Collected data
============================================================
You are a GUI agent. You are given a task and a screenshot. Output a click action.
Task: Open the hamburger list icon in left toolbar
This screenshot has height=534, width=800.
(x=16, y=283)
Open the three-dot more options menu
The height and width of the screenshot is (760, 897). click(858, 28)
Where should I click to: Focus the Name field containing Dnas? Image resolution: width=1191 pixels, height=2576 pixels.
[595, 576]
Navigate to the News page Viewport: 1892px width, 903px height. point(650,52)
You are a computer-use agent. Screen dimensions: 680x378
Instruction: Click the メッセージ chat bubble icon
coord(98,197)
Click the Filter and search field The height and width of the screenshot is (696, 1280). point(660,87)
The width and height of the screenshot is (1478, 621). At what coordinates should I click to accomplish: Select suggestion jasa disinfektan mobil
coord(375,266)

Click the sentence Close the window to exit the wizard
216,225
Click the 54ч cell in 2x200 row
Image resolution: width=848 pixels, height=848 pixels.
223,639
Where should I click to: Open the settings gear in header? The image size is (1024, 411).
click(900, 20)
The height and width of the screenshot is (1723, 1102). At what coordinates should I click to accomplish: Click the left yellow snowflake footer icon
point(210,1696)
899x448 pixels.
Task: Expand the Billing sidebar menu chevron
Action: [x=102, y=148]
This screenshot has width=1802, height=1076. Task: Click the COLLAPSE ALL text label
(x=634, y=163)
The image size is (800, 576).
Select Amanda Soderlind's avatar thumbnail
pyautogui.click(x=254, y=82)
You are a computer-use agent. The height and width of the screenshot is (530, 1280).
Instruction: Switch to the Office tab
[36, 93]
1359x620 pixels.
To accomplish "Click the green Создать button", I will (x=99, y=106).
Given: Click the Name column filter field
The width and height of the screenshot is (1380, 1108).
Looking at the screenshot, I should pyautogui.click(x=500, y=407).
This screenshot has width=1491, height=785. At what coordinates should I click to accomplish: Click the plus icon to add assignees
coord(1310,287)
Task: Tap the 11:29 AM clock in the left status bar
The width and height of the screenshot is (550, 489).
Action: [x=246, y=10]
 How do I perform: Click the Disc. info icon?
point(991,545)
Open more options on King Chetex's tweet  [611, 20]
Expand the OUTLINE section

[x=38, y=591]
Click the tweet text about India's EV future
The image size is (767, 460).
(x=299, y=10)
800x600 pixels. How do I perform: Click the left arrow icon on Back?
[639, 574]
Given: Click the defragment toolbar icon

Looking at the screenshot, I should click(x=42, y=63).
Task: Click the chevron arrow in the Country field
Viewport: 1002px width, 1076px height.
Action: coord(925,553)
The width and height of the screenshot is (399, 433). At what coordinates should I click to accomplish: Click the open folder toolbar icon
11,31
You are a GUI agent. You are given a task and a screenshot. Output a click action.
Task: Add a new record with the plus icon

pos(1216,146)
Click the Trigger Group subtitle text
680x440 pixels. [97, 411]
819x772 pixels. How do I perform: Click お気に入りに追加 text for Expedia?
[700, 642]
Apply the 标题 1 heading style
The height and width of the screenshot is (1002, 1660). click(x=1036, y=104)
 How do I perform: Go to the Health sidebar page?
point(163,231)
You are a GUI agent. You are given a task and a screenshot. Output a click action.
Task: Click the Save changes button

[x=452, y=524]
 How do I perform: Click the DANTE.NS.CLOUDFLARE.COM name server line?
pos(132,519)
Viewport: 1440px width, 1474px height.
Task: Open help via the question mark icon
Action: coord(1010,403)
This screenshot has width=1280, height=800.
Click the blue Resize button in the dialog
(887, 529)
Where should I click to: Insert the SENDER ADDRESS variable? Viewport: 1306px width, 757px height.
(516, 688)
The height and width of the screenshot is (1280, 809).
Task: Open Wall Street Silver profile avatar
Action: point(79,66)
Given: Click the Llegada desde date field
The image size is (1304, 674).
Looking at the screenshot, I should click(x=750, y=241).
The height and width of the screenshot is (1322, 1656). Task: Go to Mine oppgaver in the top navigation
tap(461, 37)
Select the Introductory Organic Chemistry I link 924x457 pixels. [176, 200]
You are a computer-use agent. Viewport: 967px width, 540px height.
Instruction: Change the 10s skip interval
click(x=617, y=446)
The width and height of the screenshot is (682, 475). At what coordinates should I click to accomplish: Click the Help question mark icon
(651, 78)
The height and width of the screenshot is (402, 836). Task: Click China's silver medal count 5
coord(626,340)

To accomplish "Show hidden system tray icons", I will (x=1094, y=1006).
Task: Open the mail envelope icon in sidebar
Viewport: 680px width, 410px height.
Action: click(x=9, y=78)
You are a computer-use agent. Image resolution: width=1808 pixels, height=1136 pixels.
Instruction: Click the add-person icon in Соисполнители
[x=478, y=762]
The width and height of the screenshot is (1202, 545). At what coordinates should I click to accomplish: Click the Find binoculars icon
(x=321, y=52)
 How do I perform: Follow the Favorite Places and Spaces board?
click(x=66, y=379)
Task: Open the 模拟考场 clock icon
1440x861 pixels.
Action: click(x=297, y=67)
============================================================
Please write out each entry shown above exactly as given.

Answer section:
You are a GUI agent. You are given a task and a screenshot. Output a click action.
Task: Open the hamburger list icon in left toolbar
This screenshot has height=534, width=800.
(x=16, y=283)
Open the three-dot more options menu
The height and width of the screenshot is (760, 897). click(858, 28)
Where should I click to: Focus the Name field containing Dnas? Image resolution: width=1191 pixels, height=2576 pixels.
[595, 576]
Navigate to the News page Viewport: 1892px width, 903px height. point(650,52)
You are a computer-use agent. Screen dimensions: 680x378
Instruction: Click the メッセージ chat bubble icon
coord(98,197)
Click the Filter and search field The height and width of the screenshot is (696, 1280). point(660,87)
The width and height of the screenshot is (1478, 621). At what coordinates should I click to accomplish: Select suggestion jasa disinfektan mobil
coord(375,266)

Click the sentence Close the window to exit the wizard
216,225
Click the 54ч cell in 2x200 row
Image resolution: width=848 pixels, height=848 pixels.
223,639
Where should I click to: Open the settings gear in header? The image size is (1024, 411).
click(900, 20)
The height and width of the screenshot is (1723, 1102). At what coordinates should I click to accomplish: Click the left yellow snowflake footer icon
point(210,1696)
899x448 pixels.
Task: Expand the Billing sidebar menu chevron
Action: [x=102, y=148]
This screenshot has width=1802, height=1076. Task: Click the COLLAPSE ALL text label
(x=634, y=163)
The image size is (800, 576).
Select Amanda Soderlind's avatar thumbnail
pyautogui.click(x=254, y=82)
You are a computer-use agent. The height and width of the screenshot is (530, 1280).
Instruction: Switch to the Office tab
[36, 93]
1359x620 pixels.
To accomplish "Click the green Создать button", I will (x=99, y=106).
Given: Click the Name column filter field
The width and height of the screenshot is (1380, 1108).
Looking at the screenshot, I should pyautogui.click(x=500, y=407).
This screenshot has width=1491, height=785. At what coordinates should I click to accomplish: Click the plus icon to add assignees
coord(1310,287)
Task: Tap the 11:29 AM clock in the left status bar
The width and height of the screenshot is (550, 489).
Action: [x=246, y=10]
 How do I perform: Click the Disc. info icon?
point(991,545)
Open more options on King Chetex's tweet  [611, 20]
Expand the OUTLINE section

[x=38, y=591]
Click the tweet text about India's EV future
The image size is (767, 460).
(x=299, y=10)
800x600 pixels. How do I perform: Click the left arrow icon on Back?
[639, 574]
Given: Click the defragment toolbar icon

Looking at the screenshot, I should click(x=42, y=63).
Task: Click the chevron arrow in the Country field
Viewport: 1002px width, 1076px height.
Action: coord(925,553)
The width and height of the screenshot is (399, 433). At what coordinates should I click to accomplish: Click the open folder toolbar icon
11,31
You are a GUI agent. You are given a task and a screenshot. Output a click action.
Task: Add a new record with the plus icon

pos(1216,146)
Click the Trigger Group subtitle text
680x440 pixels. [97, 411]
819x772 pixels. How do I perform: Click お気に入りに追加 text for Expedia?
[700, 642]
Apply the 标题 1 heading style
The height and width of the screenshot is (1002, 1660). click(x=1036, y=104)
 How do I perform: Go to the Health sidebar page?
point(163,231)
You are a GUI agent. You are given a task and a screenshot. Output a click action.
Task: Click the Save changes button

[x=452, y=524]
 How do I perform: Click the DANTE.NS.CLOUDFLARE.COM name server line?
pos(132,519)
Viewport: 1440px width, 1474px height.
Task: Open help via the question mark icon
Action: coord(1010,403)
This screenshot has width=1280, height=800.
Click the blue Resize button in the dialog
(887, 529)
Where should I click to: Insert the SENDER ADDRESS variable? Viewport: 1306px width, 757px height.
(516, 688)
The height and width of the screenshot is (1280, 809).
Task: Open Wall Street Silver profile avatar
Action: point(79,66)
Given: Click the Llegada desde date field
The image size is (1304, 674).
Looking at the screenshot, I should click(x=750, y=241).
The height and width of the screenshot is (1322, 1656). Task: Go to Mine oppgaver in the top navigation
tap(461, 37)
Select the Introductory Organic Chemistry I link 924x457 pixels. [176, 200]
You are a computer-use agent. Viewport: 967px width, 540px height.
Instruction: Change the 10s skip interval
click(x=617, y=446)
The width and height of the screenshot is (682, 475). At what coordinates should I click to accomplish: Click the Help question mark icon
(651, 78)
The height and width of the screenshot is (402, 836). Task: Click China's silver medal count 5
coord(626,340)

To accomplish "Show hidden system tray icons", I will (x=1094, y=1006).
Task: Open the mail envelope icon in sidebar
Viewport: 680px width, 410px height.
Action: click(x=9, y=78)
You are a computer-use agent. Image resolution: width=1808 pixels, height=1136 pixels.
Instruction: Click the add-person icon in Соисполнители
[x=478, y=762]
The width and height of the screenshot is (1202, 545). At what coordinates should I click to accomplish: Click the Find binoculars icon
(x=321, y=52)
 How do I perform: Follow the Favorite Places and Spaces board?
click(x=66, y=379)
Task: Open the 模拟考场 clock icon
1440x861 pixels.
Action: click(x=297, y=67)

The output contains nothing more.